Leg ulcer assessment and management is complex and requires the input of nurses with specialist training. Irene Anderson provides guidance on the management of residents with leg ulceration.
Leg ulceration affects between 1 and 2% of the population in the UK and many people who suffer with the condition are elderly (Briggs and Closs, 2003). If a person with leg ulcers is admitted to a care-home setting (or develops leg ulcers as a resident) it is very important that she or he has access to skilled and competent clinical practitioners otherwise her or his condition may deteriorate leaving them at risk of further damage to the leg, due to inappropriate management (Anderson, 2003).
Causes of leg ulceration
Most leg ulcers are caused by venous disease (70%) although a significant proportion (10–15%) may be due to arterial disease, particularly in an older population (Moffatt, 2001). Approximately 15–20% may be due to a combination of either factors or other co-existing conditions such as rheumatoid arthritis (Morison and Moffatt, 2004).
Veins carry blood back to the heart and contain valves that prevent backflow of the blood. As we walk and flex our ankle joint, the calf muscle pump pushes the venous blood up the leg. If the valves are damaged by, for example, surgery, trauma or deep vein thrombosis, backflow can occur. If the resident is non-mobile or has a fixed ankle joint, the calf muscle is not activated and venous congestion results. This congestion causes the vein pressure to rise and so the capillaries swell to deal with the extra volume of blood. This makes the capillaries leak fluid and other cells into the tissues, which results in oedema and skin changes (Anderson, 2006).

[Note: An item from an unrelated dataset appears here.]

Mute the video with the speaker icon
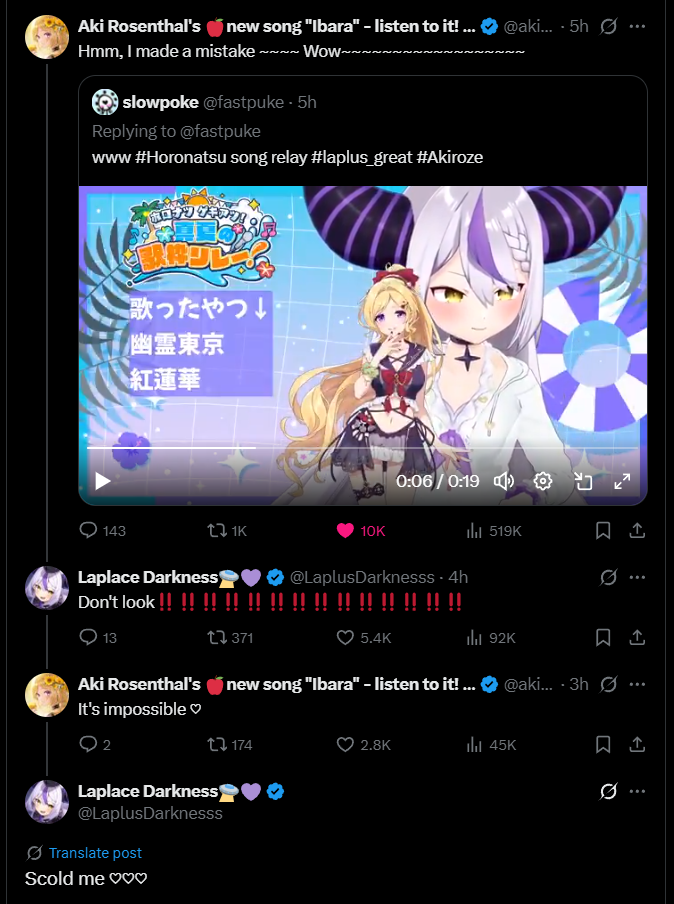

Managing venous leg ulcers
The management of venous ulcers focuses on elevating the leg when sitting to reduce oedema, mobilising as much as possible, moving the ankle to activate the calf muscle, and compression therapy. Compression may be in the form of bandages or hosiery. To ensure effective treatment and patient safety a full clinical assessment, including the use of a hand-held Doppler to help exclude the presence of arterial disease, needs to be carried out before compression therapy is begun and at intervals thereafter.
The resident may be at risk if compression therapy is not applied by a skilled and trained practitioner (RCN, 2006) and a referral should be made to a specialist as soon as possible. The appropriate person to refer to may be a district nurse or a tissue viability/leg ulcer specialist nurse.

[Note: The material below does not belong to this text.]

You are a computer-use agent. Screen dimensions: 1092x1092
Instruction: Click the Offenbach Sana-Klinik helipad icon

There may be scope in a care home to have personnel with the required competencies in assessment and compression therapy but such competencies need to be practised to remain current. If residents requiring compression therapy are small in number then it is unlikely that the designated nurse will maintain the required level of skill (Anderson, 2003). It may be worth exploring methods of updating in collaboration with other settings (for instance, a local leg ulcer clinic).
If there are a significant number of residents requiring leg-ulcer care then managers need to consider accessing appropriately validated courses for their staff, ensuring that such courses include assessment of competencies and sufficient theoretical components to ensure competent and evidence-based care (Fletcher, 2006).
An algorithm has been published (Aldeen, 2007) that is designed for use in the acute sector where practitioners may not have or be able to maintain appropriate competencies. This is also useful in care homes.
Ensuring safe care
It is vital that the resident receives skilled input as soon as possible and that her or his admission to the care home prompts a further assessment of her or his lower-limb condition. By protecting the resident’s legs, managing the underlying venous disease by promoting venous return, and monitoring for progression of arterial disease, the resident is less likely to experience deterioration and/or recurrence of her or his ulcer.
Author Irene Anderson, MSc, PGCE, BSc, LPE, DPSN, RGN, is senior lecturer, tissue viability, University of Hertfordshire and chairperson of the Leg Ulcer Forum.
Aldeen, L. (2007) Recommendations for leg ulcer care in acute trusts. Nursing Times; 103: 43, 40-42.
Anderson, I. (2006) Aetiology, assessment and management of leg ulcers. Wound Essentials; 1: 20-37.
Anderson, I. (2003) Developing a framework to assess competence in leg ulcer care. Professional Nurse; 18: 9, 518-522.
Briggs, M., Closs, S.J. (2003) The prevalence of leg ulceration: a review of the literature. EWMA Journal; 3: 2, 14–20.
Fletcher, J. (2006) So you want to do a leg ulcer course? Leg Ulcer Forum Journal; 20: 44–46.
Moffatt, C. (2001) Leg ulcers. In: Murray, S. (ed) Vascular Disease: Nursing and Management. London: Whurr.
Morison, M.J., Moffatt, C. (2004) Leg ulcers. In: Morison, M.J. et al (eds) Chronic Wound Care: A Problem-based Learning Approach. Edinburgh: Mosby.
RCN (2006) The Nursing Management of Patients with Venous Leg Ulcers.